Write the electron configuration for the following particles S V Cl Al3+ Fe3+
The Correct Answer and Explanation is:
Electron Configurations:
- Sulfur (S):
Atomic number = 16
Electron configuration:
→ 1s² 2s² 2p⁶ 3s² 3p⁴ - Vanadium (V):
Atomic number = 23
Electron configuration:
→ 1s² 2s² 2p⁶ 3s² 3p⁶ 4s² 3d³ - Chlorine (Cl):
Atomic number = 17
Electron configuration:
→ 1s² 2s² 2p⁶ 3s² 3p⁵ - Aluminum ion (Al³⁺):
Atomic number = 13
Neutral Al: 1s² 2s² 2p⁶ 3s² 3p¹
Remove 3 electrons for Al³⁺ → Remove from 3p and 3s
Electron configuration:
→ 1s² 2s² 2p⁶ - Iron ion (Fe³⁺):
Atomic number = 26
Neutral Fe: 1s² 2s² 2p⁶ 3s² 3p⁶ 4s² 3d⁶
Remove 3 electrons → 2 from 4s, 1 from 3d
Electron configuration:
→ 1s² 2s² 2p⁶ 3s² 3p⁶ 3d⁵
Explanation
Electron configuration represents the distribution of electrons among atomic orbitals. It follows specific rules: Aufbau principle (fill lower energy orbitals first), Pauli exclusion principle (no two electrons in an atom can have the same set of four quantum numbers), and Hund’s rule (maximize unpaired electrons in orbitals of the same energy).
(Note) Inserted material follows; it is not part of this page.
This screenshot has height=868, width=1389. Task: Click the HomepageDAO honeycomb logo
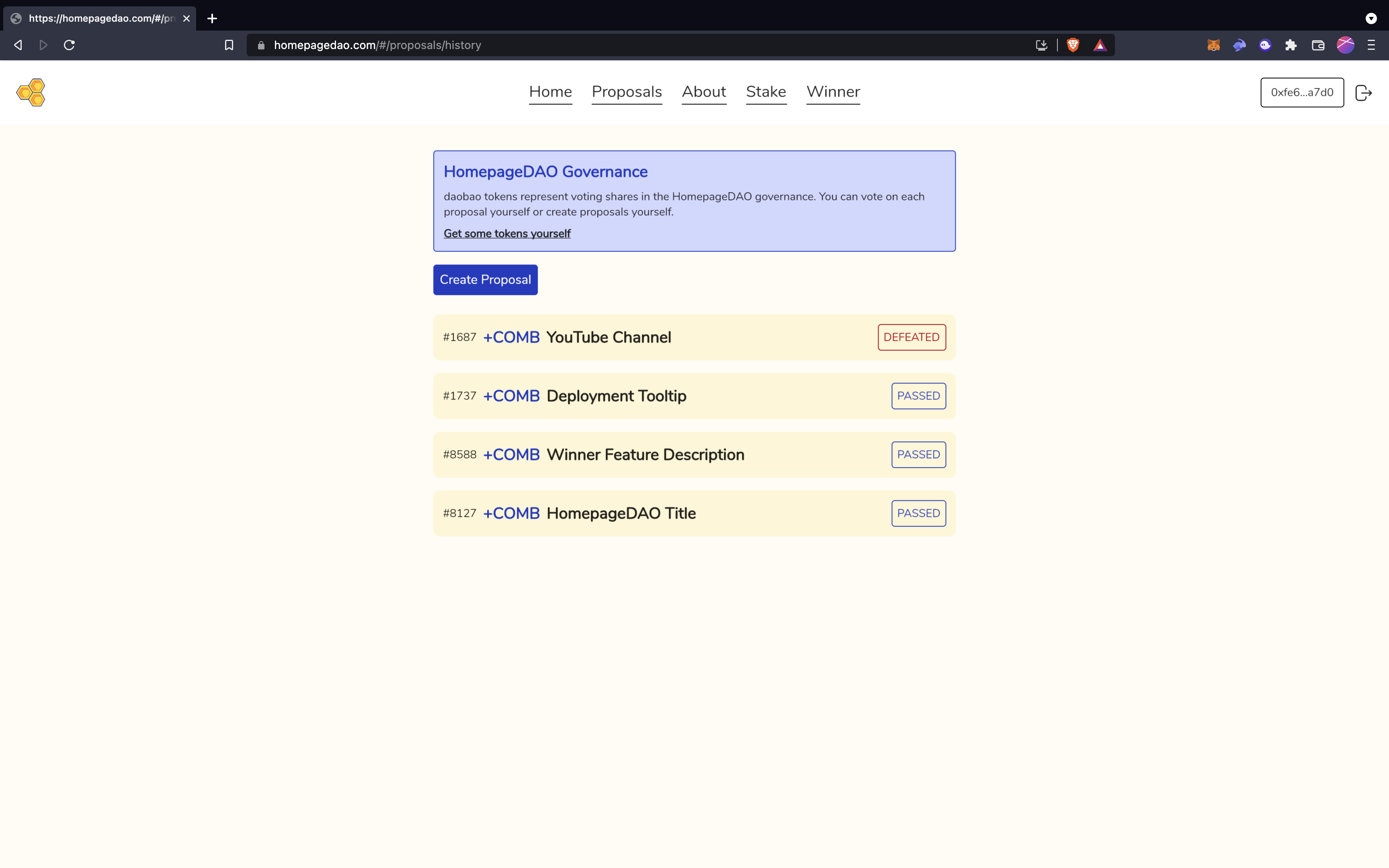[x=31, y=92]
For sulfur (S) with 16 electrons, electrons fill the 1s to 3p orbitals in order. The 3p sublevel holds 4 electrons, which aligns with its position in group 16 of the periodic table.
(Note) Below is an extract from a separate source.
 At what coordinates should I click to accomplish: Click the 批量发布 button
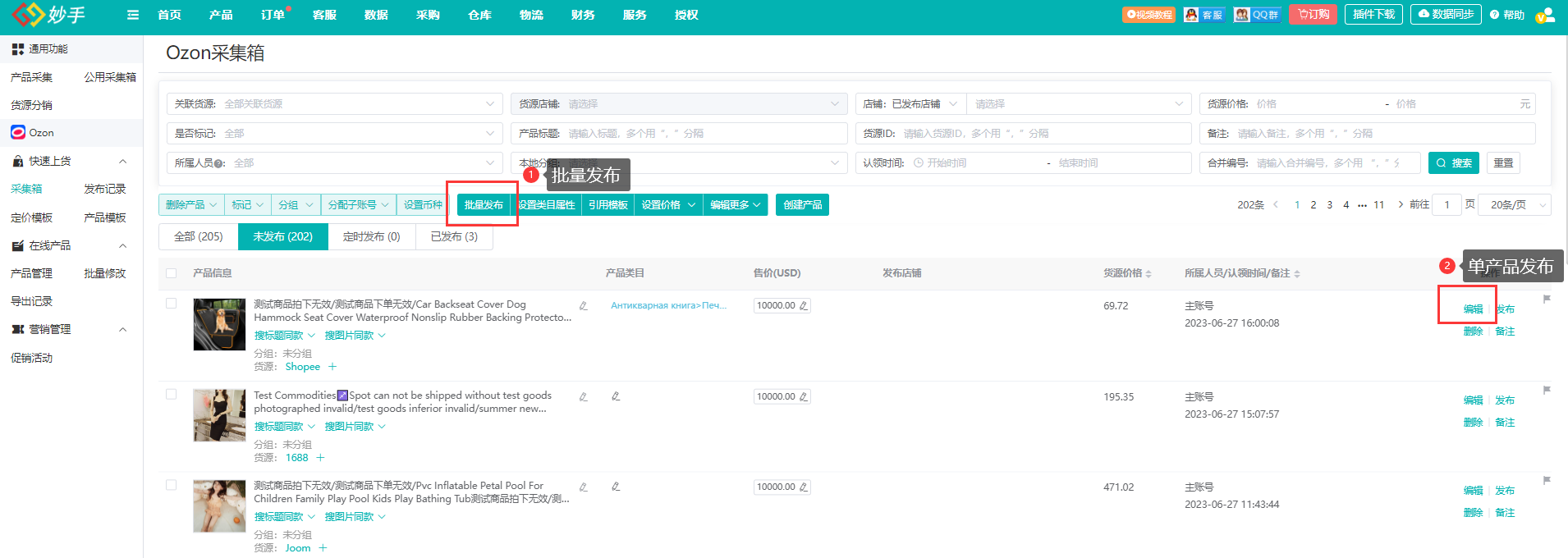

Vanadium (V) has 23 electrons. After the 4s orbital is filled, electrons begin filling the 3d orbitals. This explains why vanadium’s configuration includes 3d³, consistent with its position among transition metals.
Chlorine (Cl), with 17 electrons, fills up to the 3p sublevel. The 3p orbital holds 5 electrons, just one short of a full p-orbital (which holds 6), explaining chlorine’s high reactivity—it tends to gain one electron to achieve a full outer shell.
For Al³⁺, we remove three electrons from aluminum’s neutral state. Since electrons are lost from higher energy levels first, the two 3s electrons and the single 3p electron are removed, leaving a stable noble gas configuration (same as neon).
Fe³⁺ is more complex because it is a transition metal. Although 4s fills before 3d, electrons are lost from 4s first upon ionization. So, Fe³⁺ has lost 2 electrons from 4s and one from 3d, resulting in a 3d⁵ configuration. This half-filled 3d sublevel is relatively stable and common among transition metal ions.
Understanding electron configurations is essential for predicting chemical reactivity, bonding behavior, and properties of elements and ions.